Celluloid is one of the earliest man made plastics that was widely used in making plastic jewelry. Jewelry made of celluloid dates roughly from 1900-1930. Celluloid has certain characteristics which differentiate it from other plastics. In general, pieces made from celluloid tend to be thin, light, somewhat brittle, sensitive to heat (they crack and craze), and early celluloid can be extremely flammable (do not ever test with a hot pin!). Celluloid is flexible. It can be bent, twisted, and molded. When placed briefly in hot water, early celluloid smells like camphor, while later cellulose acetate smells like vinegar. Celluloid jewelry should be stored carefully. Extremes of temperature, moisture, exposure to cosmetics or perfume, or lack of adequate ventilation can cause a celluloid piece to become "sick" and begin to discolor, crack, or even disintegrate. A "sick" piece is contagious, and should be placed in quarantine away from other pieces.
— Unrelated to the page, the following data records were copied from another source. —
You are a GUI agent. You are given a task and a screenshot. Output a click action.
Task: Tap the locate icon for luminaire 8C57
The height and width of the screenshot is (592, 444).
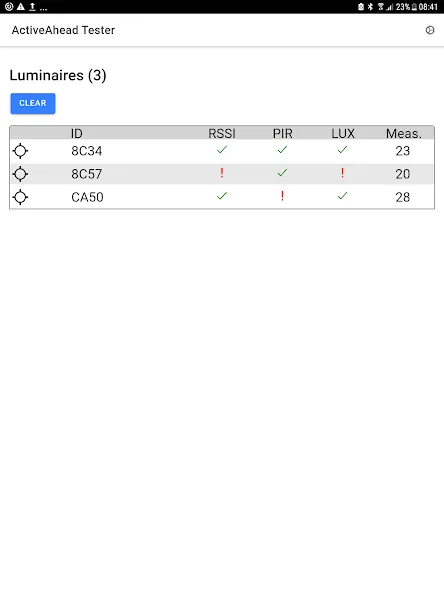pyautogui.click(x=20, y=174)
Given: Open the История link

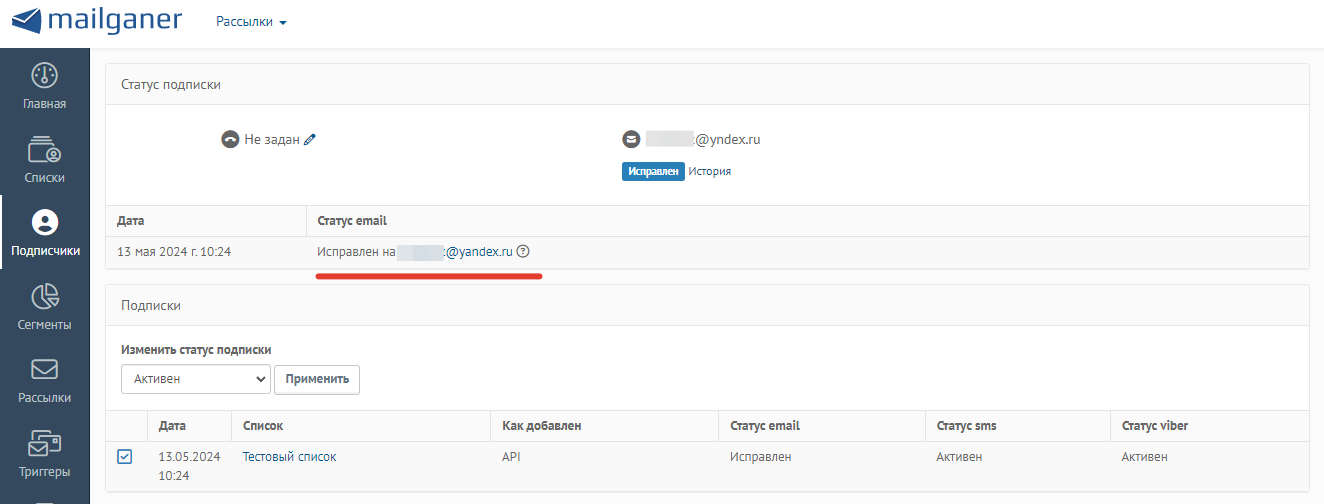Looking at the screenshot, I should tap(709, 171).
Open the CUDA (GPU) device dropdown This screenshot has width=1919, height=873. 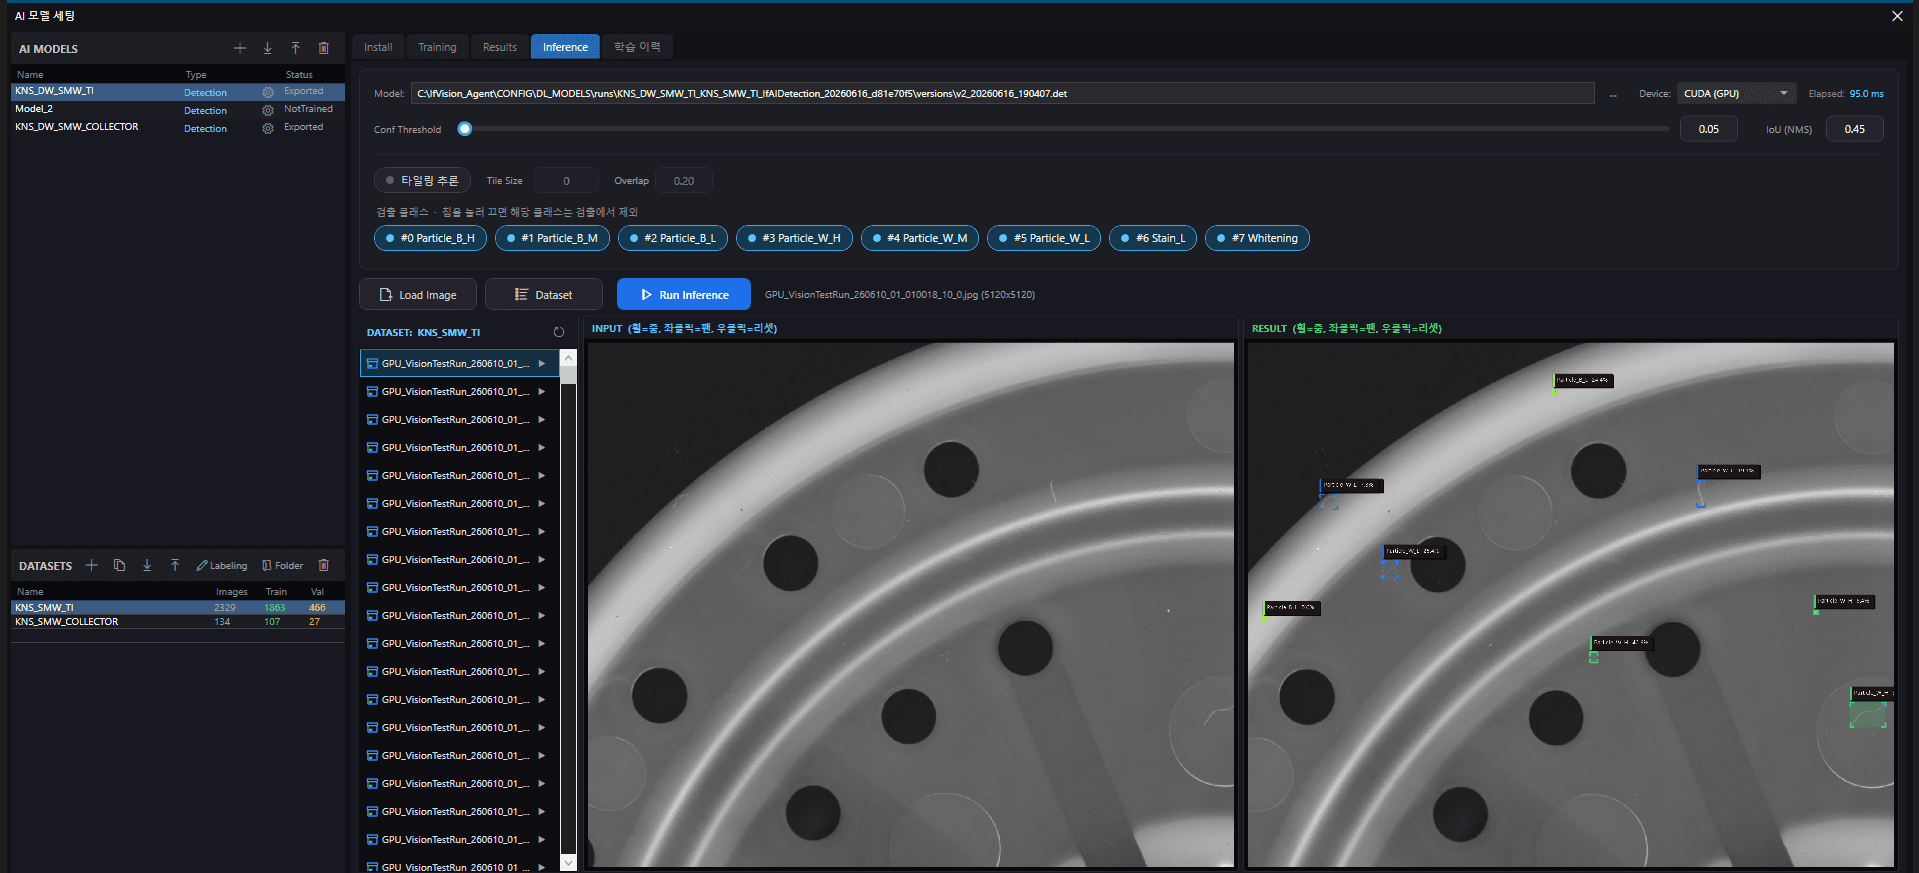pyautogui.click(x=1736, y=93)
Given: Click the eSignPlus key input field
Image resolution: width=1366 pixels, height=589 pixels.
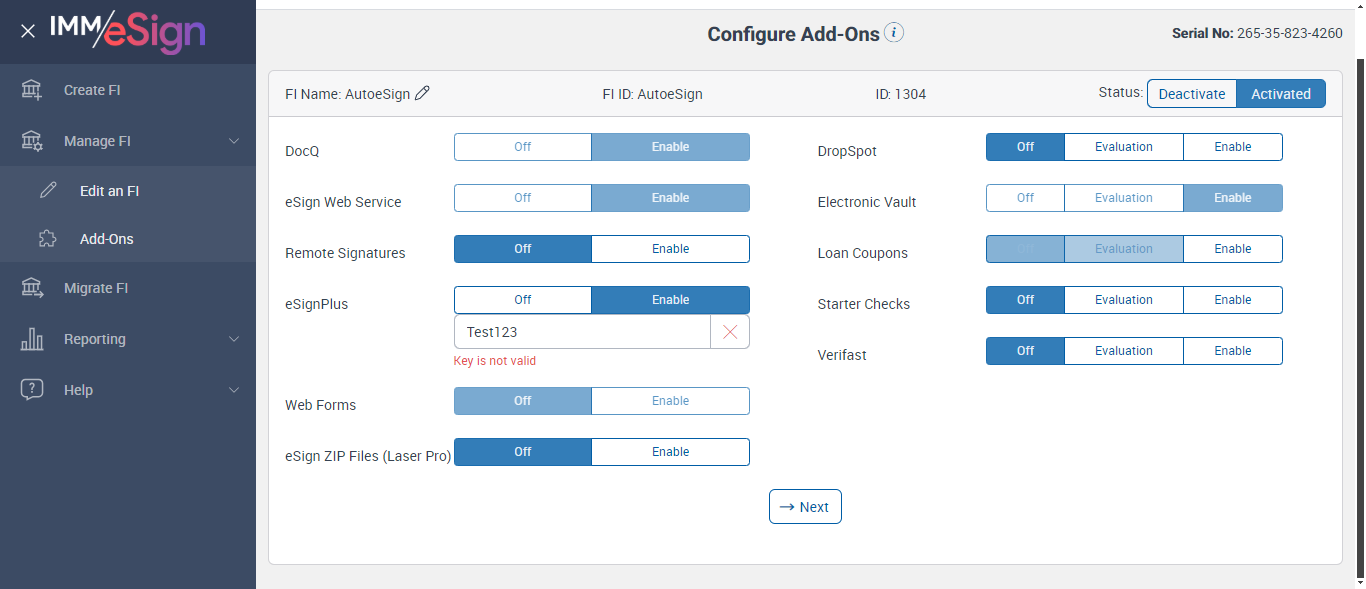Looking at the screenshot, I should point(582,332).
Bakelite was developed by Dr. Leo H. Baekeland, and it was patented in 1909. It was the first thermosetting phenol formaldehyde resin. Other companies produced similar phenolics, calling their products Catalin, Prystal, Marblette, and Durez, but since it is almost impossible to identify pieces by their manufacturers, phenolics in general are commonly referred to as Bakelite. A very wide range of items were produced from Bakelite, including billiard balls, telephones, radios, kitchen utensils, poker chips, and of course, jewelry. Bakelite's unique characteristic is that once it has been heated and formed, it can not be melted down and re-formed. It can be cast, laminated, inlaid, carved, and tinted almost any color of the rainbow. Bakelite colors, however, do change with age. Most pieces which collectors identify as Apple juice yellow were originally colorless, and white Bakelite mellows to a creamy ivory color. Bakelite can be transparent, translucent, or opaque. Bakelite tends to be heavy. When two pieces are tapped together they make a distinctive deep "clack", as opposed to the high pitched "click" of later plastics. Bakelite pieces develop a surface patina over time. Their surface color tends to darken, and very fine pits and scratches are produced with wear. A nice patina enhances the value of a piece. When placed briefly in hot water, most but not all Bakelite has a unique unforgettable carbolic acid smell. Bakelite should be stored carefully, although it is not as fragile as celluloid.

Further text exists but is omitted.